Data records
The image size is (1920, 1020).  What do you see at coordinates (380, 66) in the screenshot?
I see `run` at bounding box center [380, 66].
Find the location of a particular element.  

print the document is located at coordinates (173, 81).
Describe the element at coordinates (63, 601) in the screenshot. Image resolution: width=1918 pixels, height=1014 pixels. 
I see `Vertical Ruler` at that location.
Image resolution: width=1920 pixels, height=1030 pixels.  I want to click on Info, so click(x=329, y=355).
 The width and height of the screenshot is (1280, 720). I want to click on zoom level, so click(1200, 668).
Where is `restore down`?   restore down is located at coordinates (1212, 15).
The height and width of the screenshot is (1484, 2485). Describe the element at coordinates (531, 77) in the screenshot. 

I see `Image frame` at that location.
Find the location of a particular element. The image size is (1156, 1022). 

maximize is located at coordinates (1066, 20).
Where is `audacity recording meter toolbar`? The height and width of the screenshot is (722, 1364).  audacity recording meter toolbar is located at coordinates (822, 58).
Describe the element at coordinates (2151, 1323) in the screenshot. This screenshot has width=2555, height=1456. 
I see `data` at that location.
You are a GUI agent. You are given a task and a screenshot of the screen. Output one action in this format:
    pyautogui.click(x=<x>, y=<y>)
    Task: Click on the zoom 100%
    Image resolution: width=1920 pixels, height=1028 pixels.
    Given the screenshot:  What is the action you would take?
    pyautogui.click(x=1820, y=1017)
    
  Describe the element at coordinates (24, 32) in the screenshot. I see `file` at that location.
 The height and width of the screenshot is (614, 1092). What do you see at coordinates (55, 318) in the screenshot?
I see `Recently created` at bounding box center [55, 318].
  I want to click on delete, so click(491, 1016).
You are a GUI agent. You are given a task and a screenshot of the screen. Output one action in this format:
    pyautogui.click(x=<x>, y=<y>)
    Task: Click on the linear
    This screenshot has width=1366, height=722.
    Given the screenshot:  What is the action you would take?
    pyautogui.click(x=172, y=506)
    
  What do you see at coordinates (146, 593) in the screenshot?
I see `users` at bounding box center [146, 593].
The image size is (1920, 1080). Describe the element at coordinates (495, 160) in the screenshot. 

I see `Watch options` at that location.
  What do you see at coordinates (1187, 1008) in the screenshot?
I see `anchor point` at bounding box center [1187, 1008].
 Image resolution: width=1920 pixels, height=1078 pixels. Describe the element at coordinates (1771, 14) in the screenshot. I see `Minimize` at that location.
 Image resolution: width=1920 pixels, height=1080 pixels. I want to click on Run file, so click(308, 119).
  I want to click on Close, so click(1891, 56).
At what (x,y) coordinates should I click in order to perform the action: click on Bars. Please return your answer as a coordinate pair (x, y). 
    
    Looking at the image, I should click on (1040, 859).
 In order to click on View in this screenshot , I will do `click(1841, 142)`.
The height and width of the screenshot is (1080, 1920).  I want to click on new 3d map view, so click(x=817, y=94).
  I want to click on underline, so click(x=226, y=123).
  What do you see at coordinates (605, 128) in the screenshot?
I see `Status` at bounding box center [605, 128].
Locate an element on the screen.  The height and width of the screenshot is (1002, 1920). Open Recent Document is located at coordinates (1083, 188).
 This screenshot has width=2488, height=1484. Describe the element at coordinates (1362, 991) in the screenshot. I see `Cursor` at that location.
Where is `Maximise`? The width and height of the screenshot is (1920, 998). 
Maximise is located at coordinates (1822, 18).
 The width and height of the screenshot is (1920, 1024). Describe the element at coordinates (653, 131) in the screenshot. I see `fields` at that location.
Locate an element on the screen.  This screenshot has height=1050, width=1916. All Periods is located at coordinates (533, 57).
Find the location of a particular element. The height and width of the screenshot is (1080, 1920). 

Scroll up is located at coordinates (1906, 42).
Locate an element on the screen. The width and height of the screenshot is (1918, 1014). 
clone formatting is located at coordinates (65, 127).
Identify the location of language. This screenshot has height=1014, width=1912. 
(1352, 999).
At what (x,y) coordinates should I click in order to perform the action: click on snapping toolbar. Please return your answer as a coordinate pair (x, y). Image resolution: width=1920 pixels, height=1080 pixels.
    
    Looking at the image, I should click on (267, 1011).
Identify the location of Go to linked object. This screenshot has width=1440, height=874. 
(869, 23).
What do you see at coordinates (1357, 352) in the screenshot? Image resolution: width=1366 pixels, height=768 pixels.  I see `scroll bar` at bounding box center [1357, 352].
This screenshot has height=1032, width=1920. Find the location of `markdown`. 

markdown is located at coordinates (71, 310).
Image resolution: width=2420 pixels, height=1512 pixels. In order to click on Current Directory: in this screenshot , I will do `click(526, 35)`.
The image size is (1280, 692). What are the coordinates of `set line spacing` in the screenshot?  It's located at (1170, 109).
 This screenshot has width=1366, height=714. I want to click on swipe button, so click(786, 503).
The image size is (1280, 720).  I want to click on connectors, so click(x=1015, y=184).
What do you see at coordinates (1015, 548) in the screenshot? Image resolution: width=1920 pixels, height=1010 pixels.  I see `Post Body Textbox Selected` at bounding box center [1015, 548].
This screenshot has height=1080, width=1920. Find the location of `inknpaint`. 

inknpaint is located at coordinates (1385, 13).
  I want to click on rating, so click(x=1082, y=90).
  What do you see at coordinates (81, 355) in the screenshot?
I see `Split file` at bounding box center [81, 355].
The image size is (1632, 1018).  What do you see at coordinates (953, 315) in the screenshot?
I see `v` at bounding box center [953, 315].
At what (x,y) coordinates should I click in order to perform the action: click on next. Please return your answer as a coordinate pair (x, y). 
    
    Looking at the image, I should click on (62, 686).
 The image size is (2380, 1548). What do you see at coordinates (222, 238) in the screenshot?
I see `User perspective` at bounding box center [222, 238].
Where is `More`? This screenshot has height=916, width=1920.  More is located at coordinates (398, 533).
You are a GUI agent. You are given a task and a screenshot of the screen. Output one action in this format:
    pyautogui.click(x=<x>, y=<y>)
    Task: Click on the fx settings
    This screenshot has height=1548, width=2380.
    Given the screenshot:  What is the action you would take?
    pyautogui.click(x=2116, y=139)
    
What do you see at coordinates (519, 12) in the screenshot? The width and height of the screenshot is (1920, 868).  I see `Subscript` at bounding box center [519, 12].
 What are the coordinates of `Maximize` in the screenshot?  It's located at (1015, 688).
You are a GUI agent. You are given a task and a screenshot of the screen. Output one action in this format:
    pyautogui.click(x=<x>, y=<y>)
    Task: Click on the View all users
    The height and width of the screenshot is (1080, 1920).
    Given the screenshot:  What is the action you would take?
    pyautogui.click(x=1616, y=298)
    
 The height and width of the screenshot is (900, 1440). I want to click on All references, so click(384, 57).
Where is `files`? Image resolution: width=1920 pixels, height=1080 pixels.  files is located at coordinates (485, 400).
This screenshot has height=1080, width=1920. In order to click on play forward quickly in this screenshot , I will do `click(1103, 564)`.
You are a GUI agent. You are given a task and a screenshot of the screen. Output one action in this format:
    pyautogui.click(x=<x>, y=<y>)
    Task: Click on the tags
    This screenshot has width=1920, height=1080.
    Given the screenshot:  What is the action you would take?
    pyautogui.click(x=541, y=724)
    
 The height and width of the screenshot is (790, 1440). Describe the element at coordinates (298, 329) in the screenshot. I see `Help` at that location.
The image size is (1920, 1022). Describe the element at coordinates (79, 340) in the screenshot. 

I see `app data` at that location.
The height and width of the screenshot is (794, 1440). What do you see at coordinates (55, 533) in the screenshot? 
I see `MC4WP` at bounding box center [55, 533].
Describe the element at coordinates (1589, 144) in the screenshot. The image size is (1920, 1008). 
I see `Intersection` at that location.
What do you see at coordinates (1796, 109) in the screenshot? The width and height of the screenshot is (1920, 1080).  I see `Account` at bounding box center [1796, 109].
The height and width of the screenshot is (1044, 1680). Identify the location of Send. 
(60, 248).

* [Set problem]:
Show every line of the items above that contains the word "Describe". Case counts.

* [Finished task]:
Describe the element at coordinates (63, 601) in the screenshot. Image resolution: width=1918 pixels, height=1014 pixels. 
The height and width of the screenshot is (1484, 2485). Describe the element at coordinates (531, 77) in the screenshot. 
Describe the element at coordinates (2151, 1323) in the screenshot. This screenshot has width=2555, height=1456. 
  Describe the element at coordinates (24, 32) in the screenshot. I see `file` at that location.
The image size is (1920, 1080). Describe the element at coordinates (495, 160) in the screenshot. 
 Image resolution: width=1920 pixels, height=1078 pixels. Describe the element at coordinates (1771, 14) in the screenshot. I see `Minimize` at that location.
 This screenshot has width=2488, height=1484. Describe the element at coordinates (1362, 991) in the screenshot. I see `Cursor` at that location.
 The width and height of the screenshot is (1920, 1024). Describe the element at coordinates (653, 131) in the screenshot. I see `fields` at that location.
 The height and width of the screenshot is (790, 1440). Describe the element at coordinates (298, 329) in the screenshot. I see `Help` at that location.
The image size is (1920, 1022). Describe the element at coordinates (79, 340) in the screenshot. 
Describe the element at coordinates (1589, 144) in the screenshot. The image size is (1920, 1008). 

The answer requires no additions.